Hilirisasi sampah adalah proses pengolahan sampah dari hulu ke hilir, di mana sampah diubah menjadi produk yang bernilai guna. Contohnya adalah pengolahan sampah organik menjadi pakan ternak dengan menggunakan maggot atau menjadi kompos , dan daur ulang sampah plastik menjadi bahan baku industri.
“Untuk sampah organik misalnya, kalau kita reduksi dengan memanfaatkan maggot maka tingkat penurunannya sangat signifikan.
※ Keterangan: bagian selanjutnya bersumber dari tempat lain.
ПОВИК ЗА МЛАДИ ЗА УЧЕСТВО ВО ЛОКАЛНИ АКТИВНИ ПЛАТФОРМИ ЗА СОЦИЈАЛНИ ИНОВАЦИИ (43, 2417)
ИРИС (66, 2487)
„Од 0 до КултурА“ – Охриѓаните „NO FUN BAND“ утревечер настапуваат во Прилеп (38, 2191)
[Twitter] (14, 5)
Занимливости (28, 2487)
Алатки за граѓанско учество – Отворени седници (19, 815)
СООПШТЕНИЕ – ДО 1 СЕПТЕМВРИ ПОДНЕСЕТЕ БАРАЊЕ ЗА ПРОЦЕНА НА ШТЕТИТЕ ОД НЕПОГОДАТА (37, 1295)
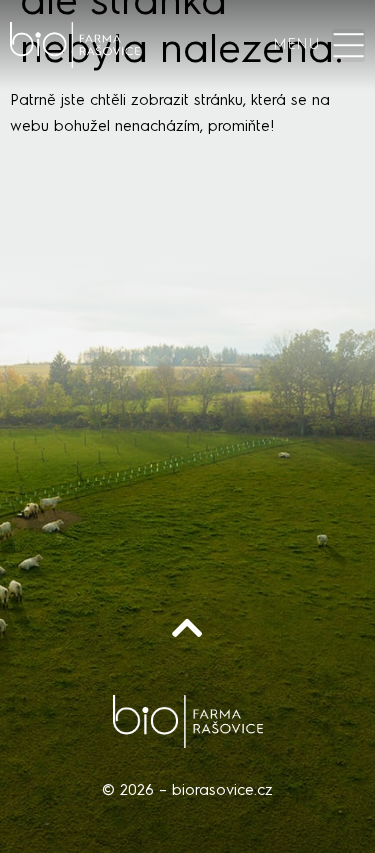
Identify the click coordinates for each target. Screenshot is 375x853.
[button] (348, 45)
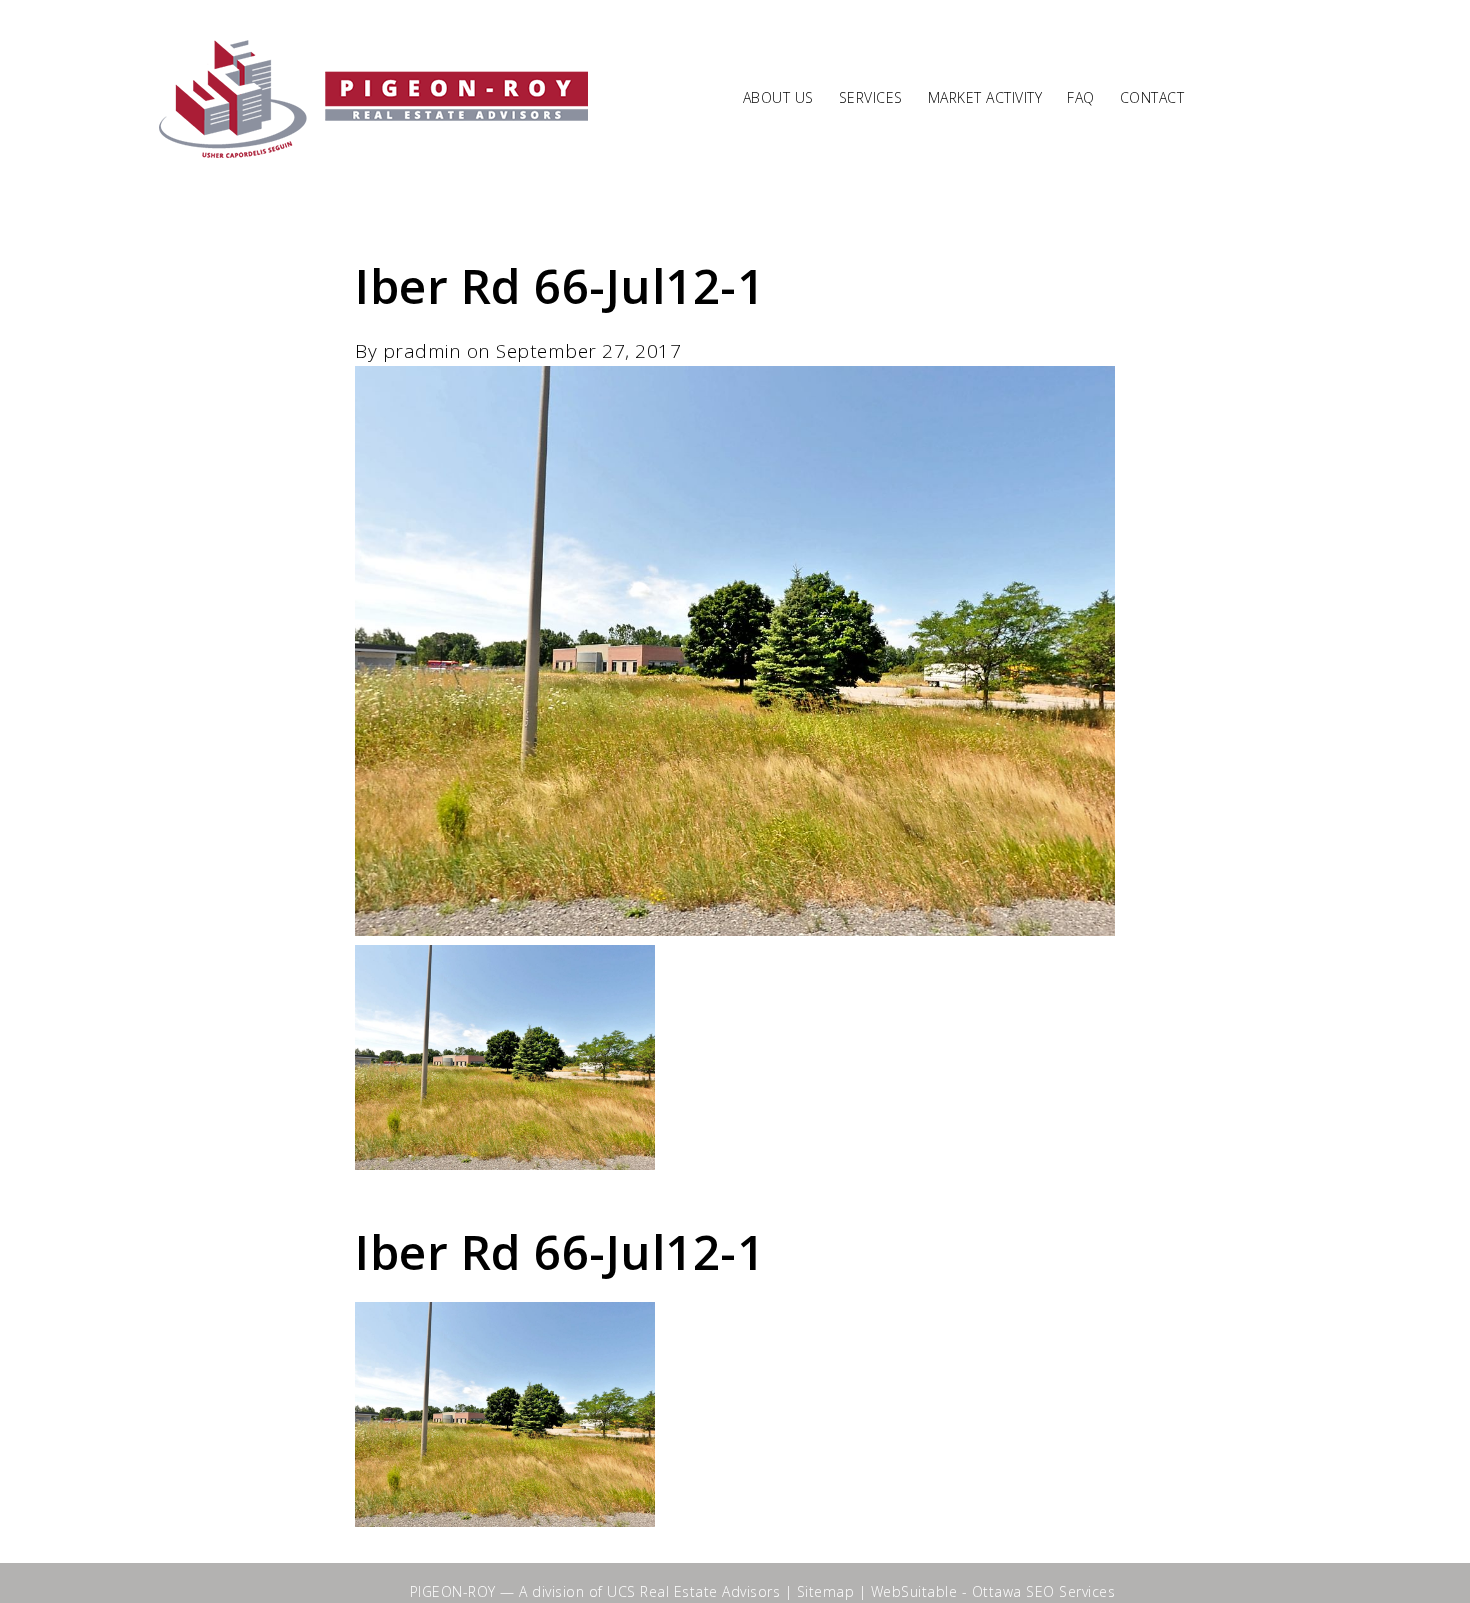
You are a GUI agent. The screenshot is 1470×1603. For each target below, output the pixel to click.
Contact (1152, 98)
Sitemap (826, 1591)
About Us (778, 98)
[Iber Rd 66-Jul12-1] (735, 929)
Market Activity (985, 98)
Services (871, 98)
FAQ (1081, 98)
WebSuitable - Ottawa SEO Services (993, 1591)
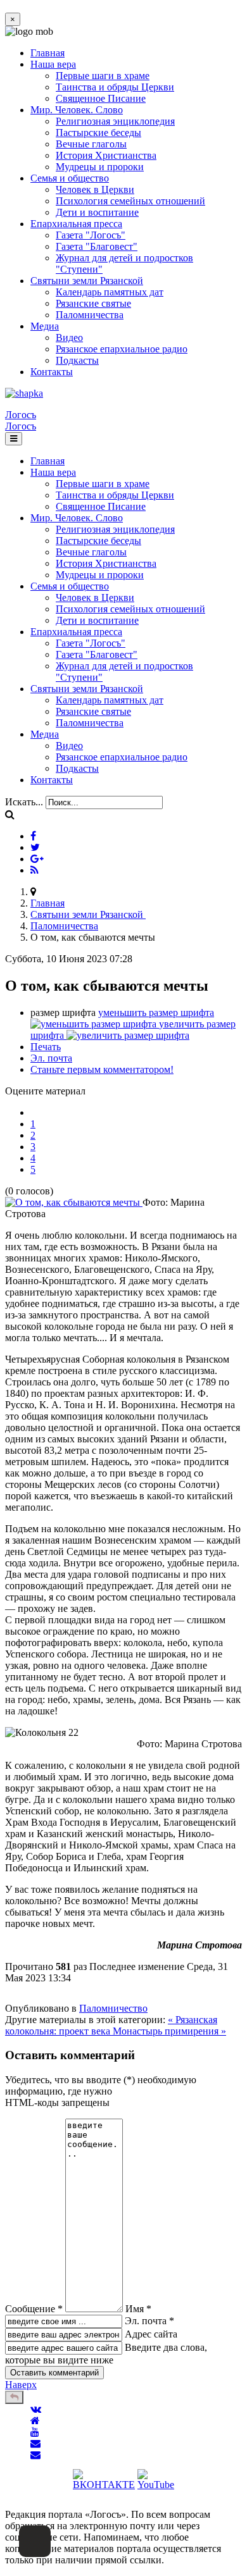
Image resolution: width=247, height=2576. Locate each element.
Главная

Karena maggot punya daya makan yang cukup tinggi yaitu 5 kali dari berat tubuhnya. Jadi kalau kita beternak maggot 10 ton saja, maka dalam sehari sampah organik bisa tereduksi 50 ton. Bisa dihitung berapa biaya pengangkutan sampah ke TPA bisa dikurangi? Bahkan bisa membuka lapangan pekerjaan baru di bidang industri sampah.Juga umur TPA menjadi panjang karena yang dibuang ke TPA hanyalah residu yg sudah tak bernilai,” paparnya.
Syarif menekankan bahwa penerapan hilirisasi membutuhkan dukungan masyarakat untuk lebih aktif berpartisipasi, seperti memilah sampah di rumah tangga dan mendukung program-program pengelolaan sampah.
“Kolaborasi adalah kunci. Pemerintah, masyarakat, dan sektor swasta harus bersinergi agar hilirisasi sampah dapat berjalan efektif,” ujarnya.
Meski begitu, Syarif mengapresiasi inisiatif lokal dalam pengelolaan sampah oleh beberapa komunitas di Ternate. Namun, ia menekankan bahwa langkah-langkah tersebut perlu diperluas dan dilengkapi dengan teknologi reduksi sampah.
“Kita harus mulai dengan memperkuat program-program yang sudah ada, lalu mengintegrasikannya ke dalam sistem pengelolaan sampah yang lebih besar,” tambahnya.
Syarif optimis bahwa dengan penerapan hilirisasi sampah, Kota Ternate dapat menjadi contoh pengelolaan sampah berkelanjutan di Indonesia timur.
“Kita punya potensi besar untuk menciptakan lingkungan yang bersih, sehat, dan berkelanjutan. Hilirisasi sampah adalah jalan menuju masa depan yang lebih baik untuk Kota Ternate,” tutupnya.
Hilirisasi sampah kini menjadi harapan baru untuk menyelesaikan permasalahan lingkungan,.sekaligus menciptakan nilai tambah bagi masyarakat di Kota Ternate. (*)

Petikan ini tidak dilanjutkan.